Brief A: In the listing, pull out the part that opens with the line containing "Cancel the calendar info dialog" and closes with the line containing "coord(530,67)", and reproduce those lines word for word without the pictures.

Notice that the SeniorCitizen attribute or feature is respresented numerically as a 1 or 0 -- but these numbers actually represent "Yes" or "No". In othere words, SeniorCitizen is a categorical attribute.

3. Visualize the Numerical Features

Let's build ourselves a handy way to look at any set of attributes we choose. We can use this to isolate and explore various groups of attributes.


In [9]:
# View a selection of rows and columns in the df_churn dataframe
df_map = {'telco churn data': df_churn}
# We're calling our dataset 'telco churn data'
def table_view(data_frame_name, feature_list, start_row=3, end_row=5):
    '''
    Displays selected columns and rows of a data frame.

Source material:
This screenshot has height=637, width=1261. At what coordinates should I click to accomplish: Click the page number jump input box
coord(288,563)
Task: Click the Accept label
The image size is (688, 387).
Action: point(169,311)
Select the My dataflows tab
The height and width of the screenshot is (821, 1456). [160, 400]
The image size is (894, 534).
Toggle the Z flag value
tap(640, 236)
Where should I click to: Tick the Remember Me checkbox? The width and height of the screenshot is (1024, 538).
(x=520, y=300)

* * *

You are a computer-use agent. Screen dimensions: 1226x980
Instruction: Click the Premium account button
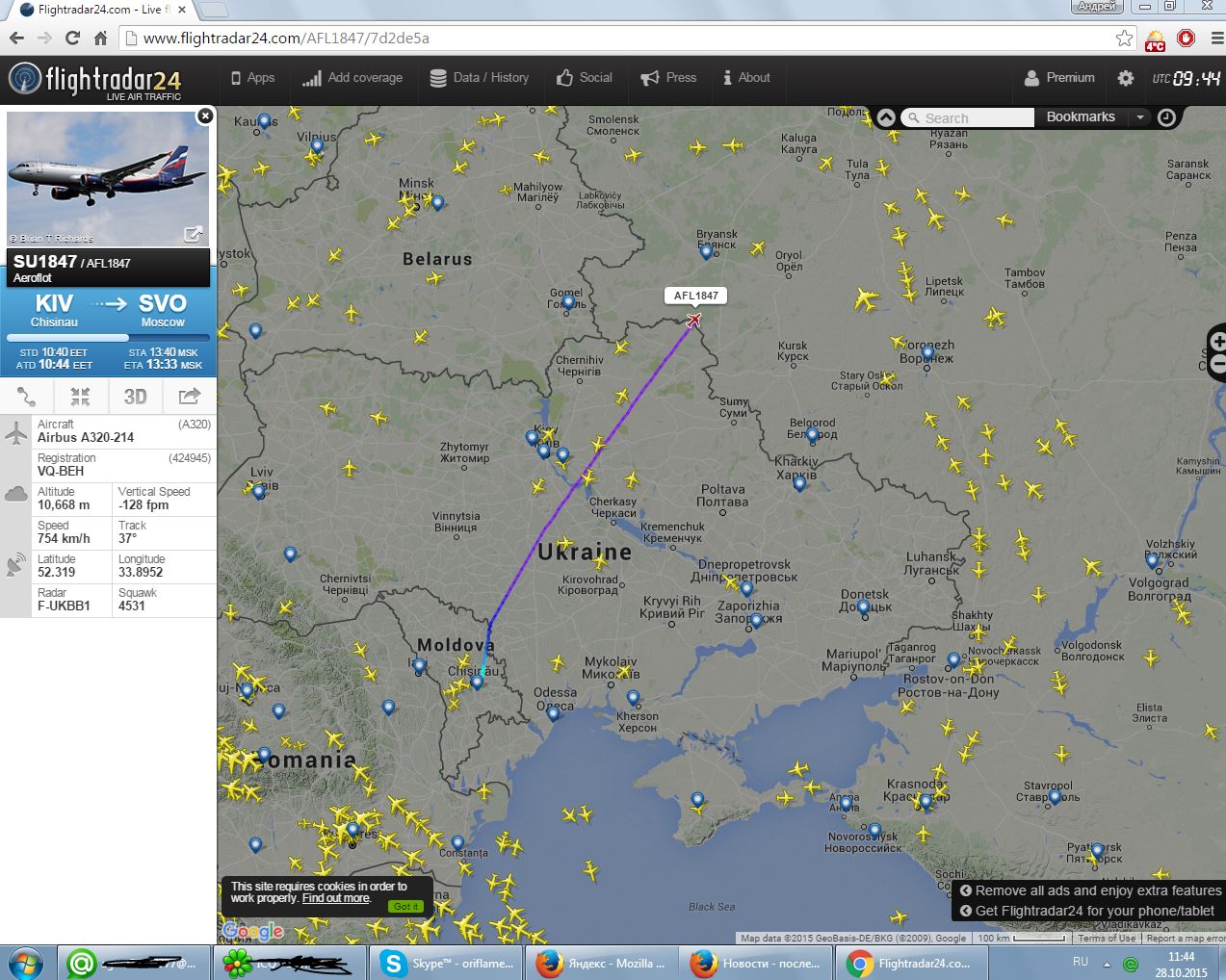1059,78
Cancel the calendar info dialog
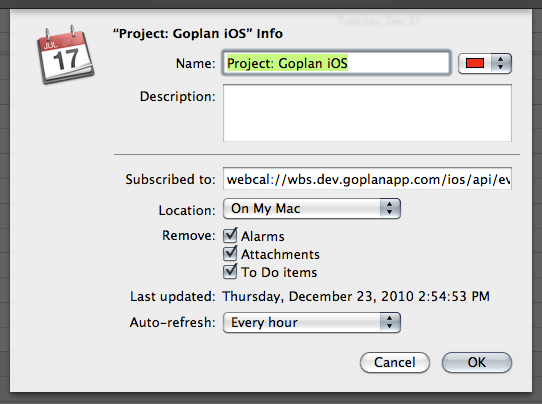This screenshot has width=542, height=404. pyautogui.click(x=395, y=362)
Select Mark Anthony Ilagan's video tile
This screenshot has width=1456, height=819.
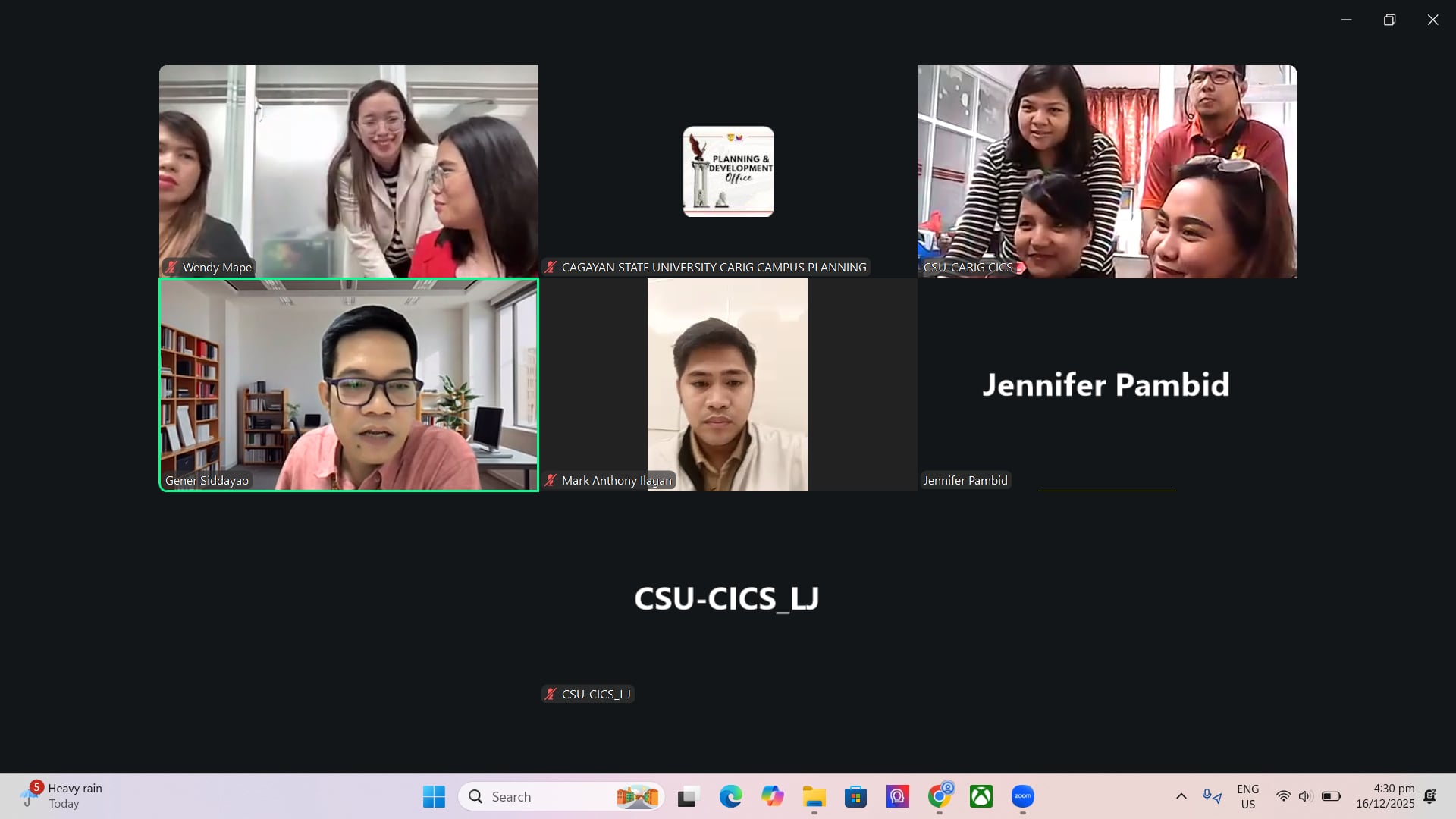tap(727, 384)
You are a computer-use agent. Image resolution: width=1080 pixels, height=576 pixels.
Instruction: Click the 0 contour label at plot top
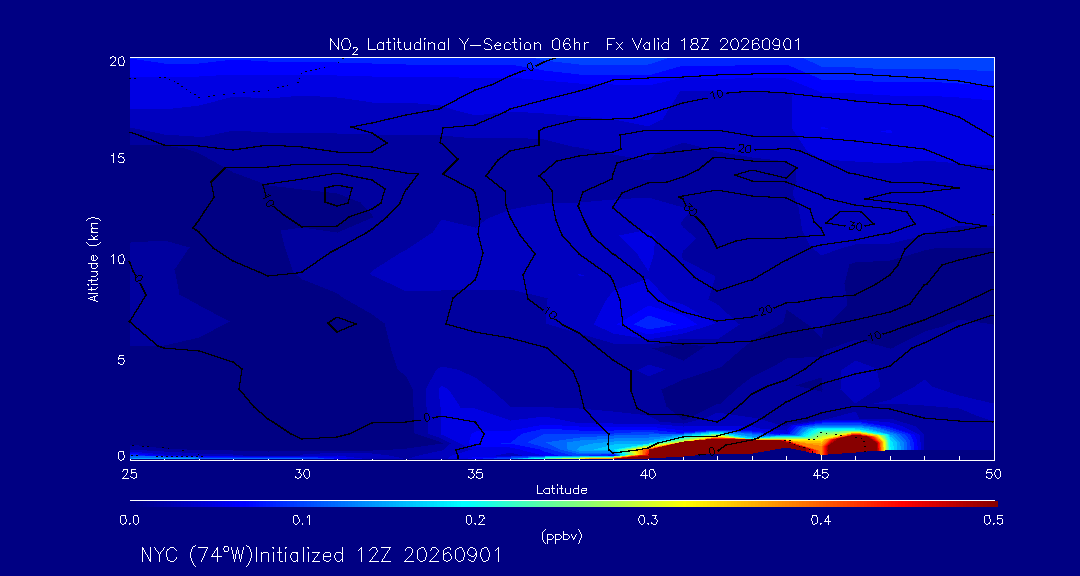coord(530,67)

--

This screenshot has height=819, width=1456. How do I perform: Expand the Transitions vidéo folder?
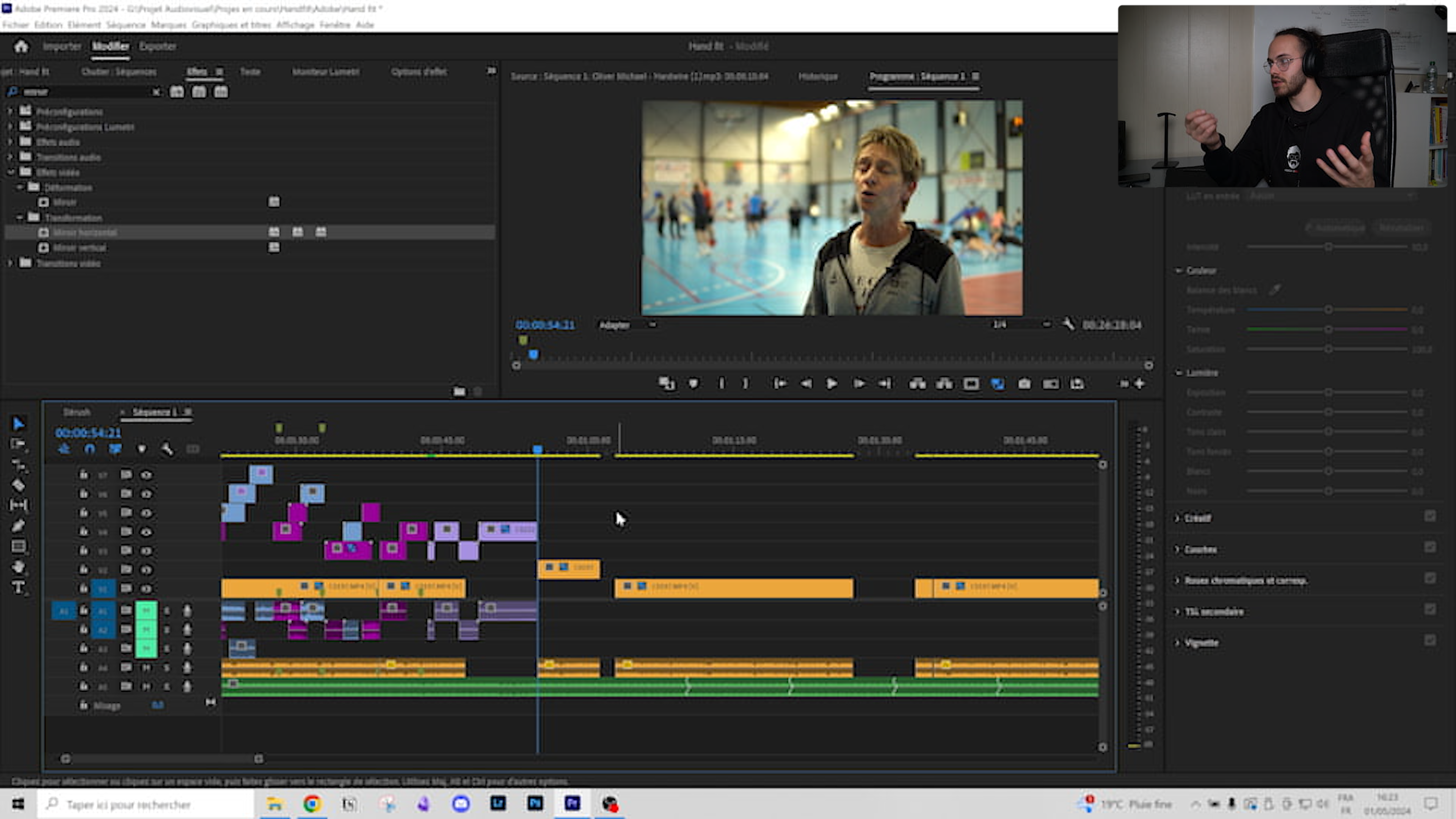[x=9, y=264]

Brief B: List every parameter of the table_view function defined in the telco churn excerpt.

Full output A:
Cancel the calendar info dialog
This screenshot has width=542, height=404. pyautogui.click(x=395, y=362)
Select Mark Anthony Ilagan's video tile
This screenshot has width=1456, height=819.
tap(727, 384)
You are a computer-use agent. Image resolution: width=1080 pixels, height=576 pixels.
Instruction: Click the 0 contour label at plot top
coord(530,67)

Full output B:
data_frame_name
feature_list
start_row (default 3)
end_row (default 5)